[WHAT NEEDS TO BE DONE] Render the material from the line containing "Viewport: 469px width, 453px" through the end as a Markdown table with the columns "No." and "Line", giving each line its own numbered row and skipping blank lines. Leave out the pictures.

[Entries showing where items appear]
BEGIN

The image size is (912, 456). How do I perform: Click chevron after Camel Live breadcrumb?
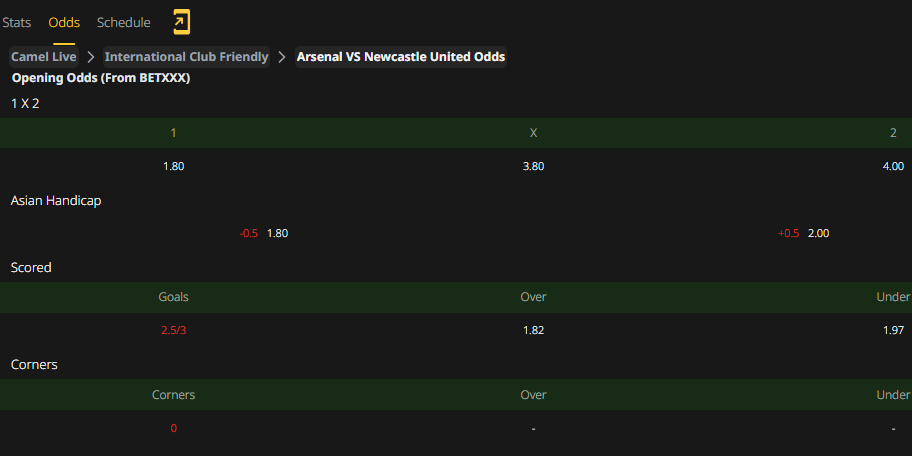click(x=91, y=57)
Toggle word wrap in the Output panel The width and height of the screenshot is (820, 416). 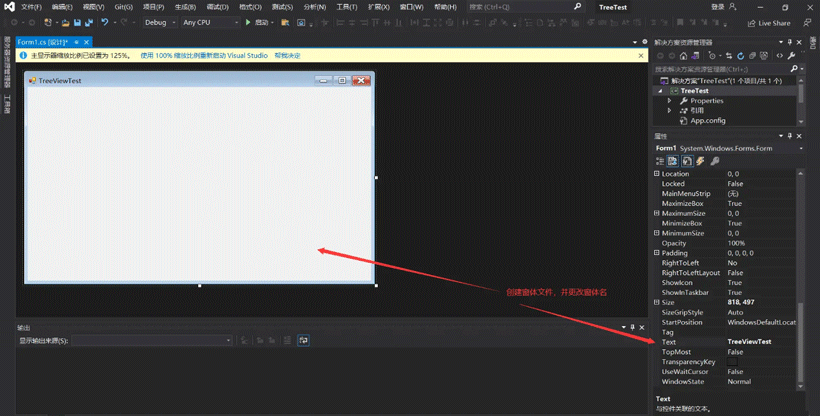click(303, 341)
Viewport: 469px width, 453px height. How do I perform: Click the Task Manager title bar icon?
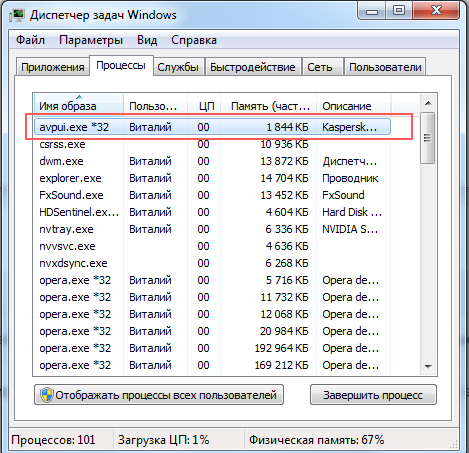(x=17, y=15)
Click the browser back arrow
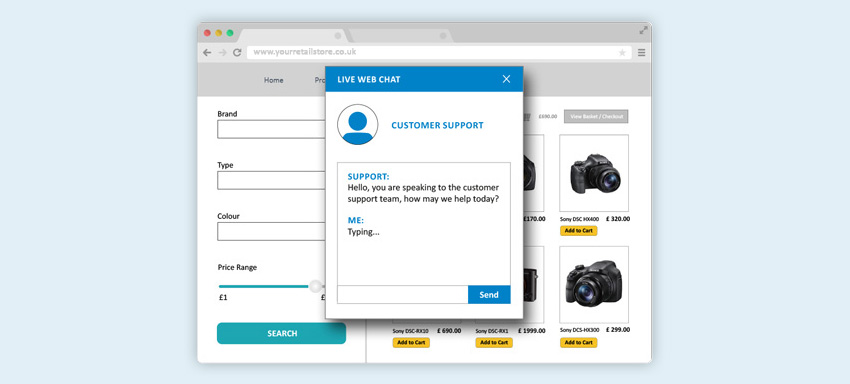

END

[ANSWER TO THE TASK]
| No. | Line |
|---|---|
| 1 | Viewport: 469px width, 453px height. How do I perform: Click the Task Manager title bar icon? |
| 2 | (x=17, y=15) |
| 3 | Click the browser back arrow |